Ce 22 janvier 2014, c’est un véritable hommage qui a été rendu à ce trésor du patrimoine musical, devant les 1200 spectateurs de l’enceinte sacrée de Notre-Dame et les nombreux internautes qui ont bénéficié d’une rediffusion live sur France Musique, ArteLive web et sur nouvOson en format binaural (permettant la spatialisation du son).

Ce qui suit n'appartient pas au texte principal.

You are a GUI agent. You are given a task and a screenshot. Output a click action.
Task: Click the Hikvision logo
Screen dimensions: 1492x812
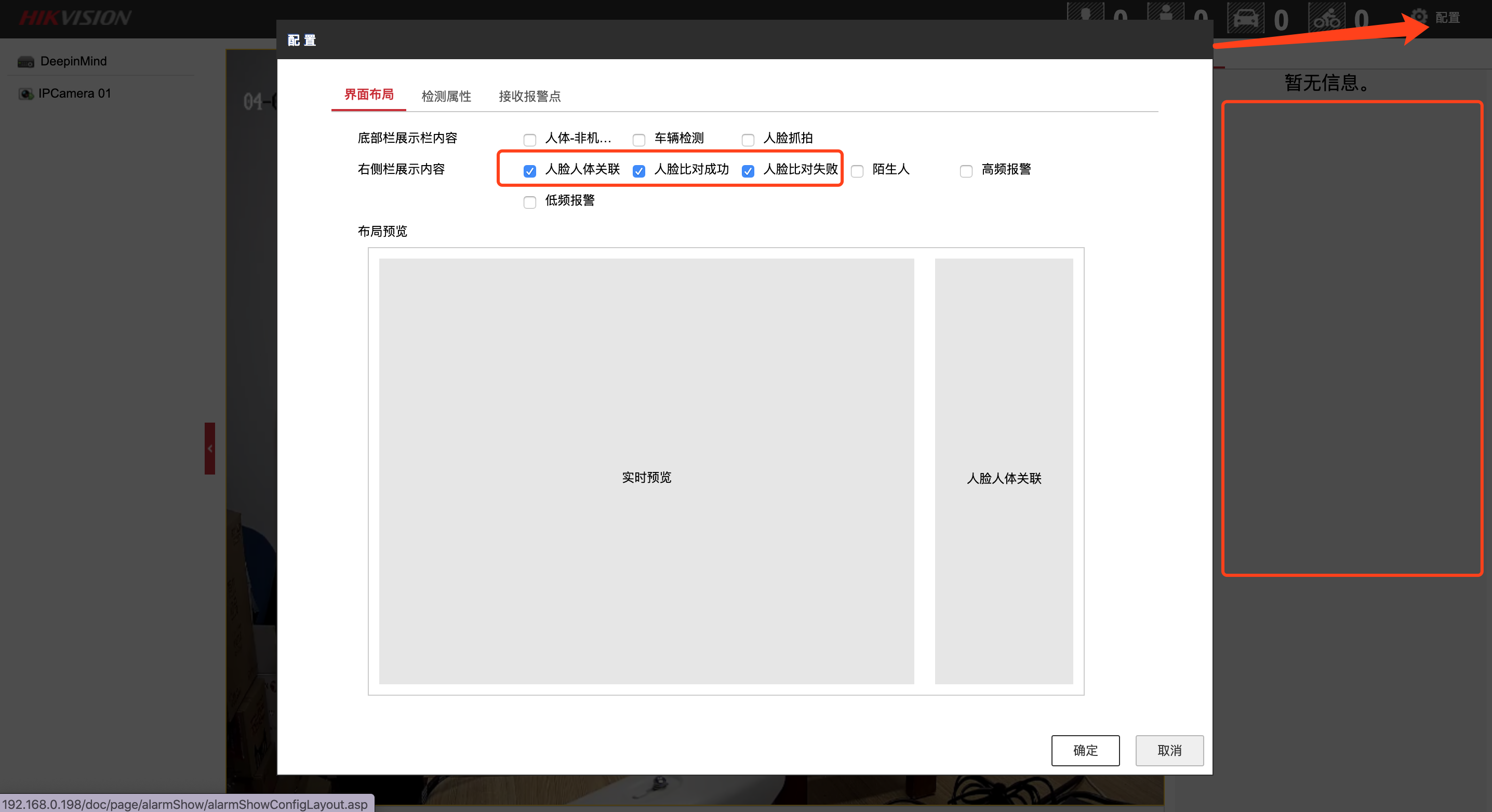click(75, 18)
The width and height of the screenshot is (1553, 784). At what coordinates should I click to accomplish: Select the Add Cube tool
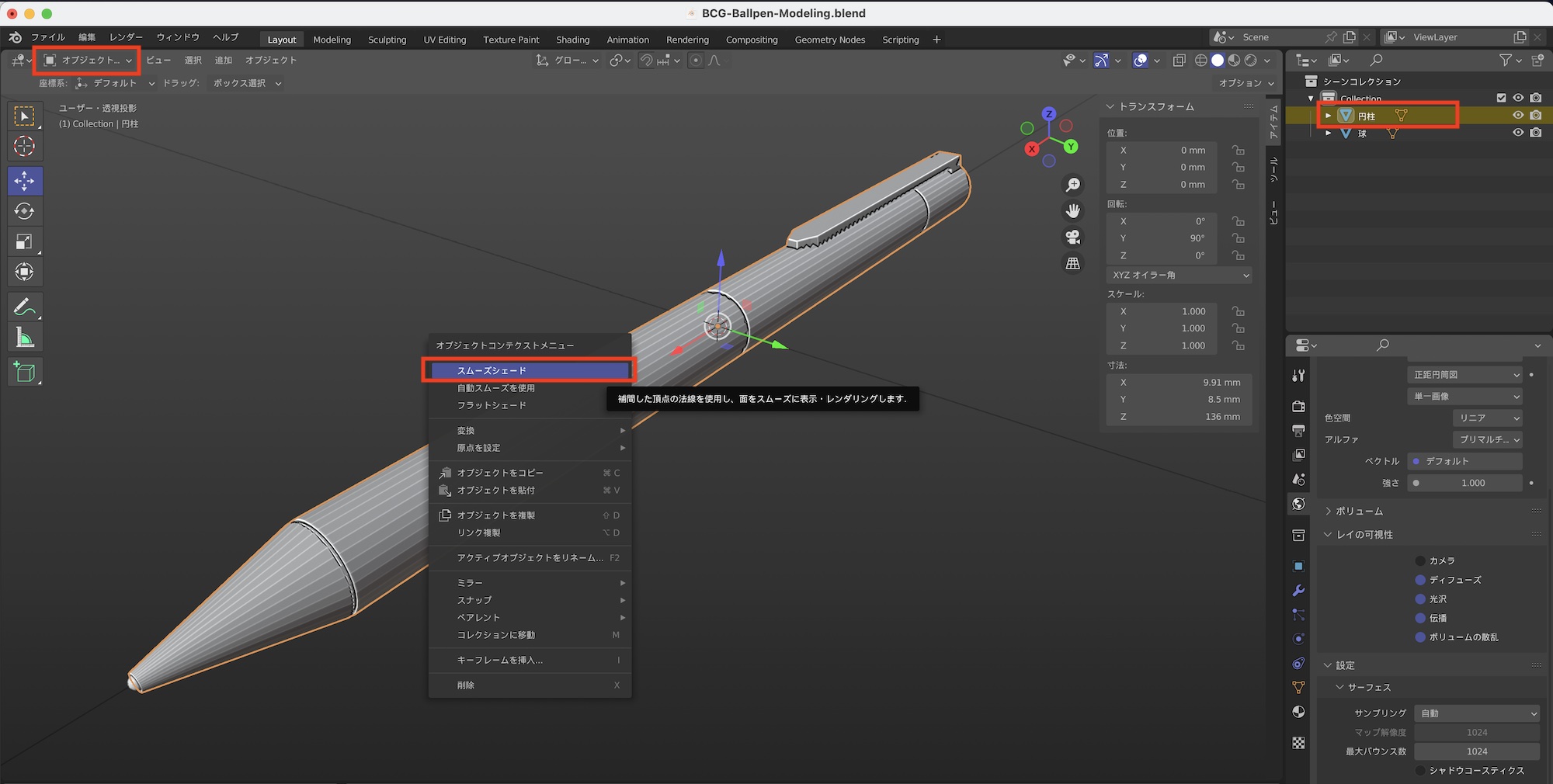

L’œuvre elle-même, pour laquelle quatre fanfares sont systématiquement disposées aux points cardinaux de la salle, suffisait presque à vaincre l’hostilité acoustique du lieu. Pour effacer les doutes, les 160 chanteurs du Chœur de Radio France et de la Maîtrise de Notre-Dame étaient ce soir-là accompagnés d’un dispositif orchestral conséquent et de grande qualité, avec 220 musiciens de l’Orchestre Philharmonique de Radio France au complet et de l’Orchestre Symphonique Simón Bolívar : 8 bassons (contre 3 dans la plupart des interprétations), 8 paires de timbales (au lieu de 2), 12 cors, 88 instruments à cordes (la taille d’un orchestre symphonique complet)...
Ce rassemblement d’exception, mené par le chef Gustavo Dudamel au succès médiatique éclatant, n’excluait pas la crainte d’une surinterprétation de l’œuvre. Mais avec rigueur et mesure, le maestro vénézuélien a rassuré les mélomanes las des lectures brillantes et triomphantes, souvent associées à tort à l’intensité recherchée dans l’écriture berliozienne. C’est sans cérémonie et dans une solennité remarquable que les musiciens sont montés sur scène. Entre recueillement et concentration, ils s’apprêtaient à honorer l’œuvre elle-même, l’immensité architecturale et acoustique de Notre-Dame, ainsi que Claudio Abbado décédé deux jours auparavant, un maître pour Dudamel et son orchestre vénézuélien.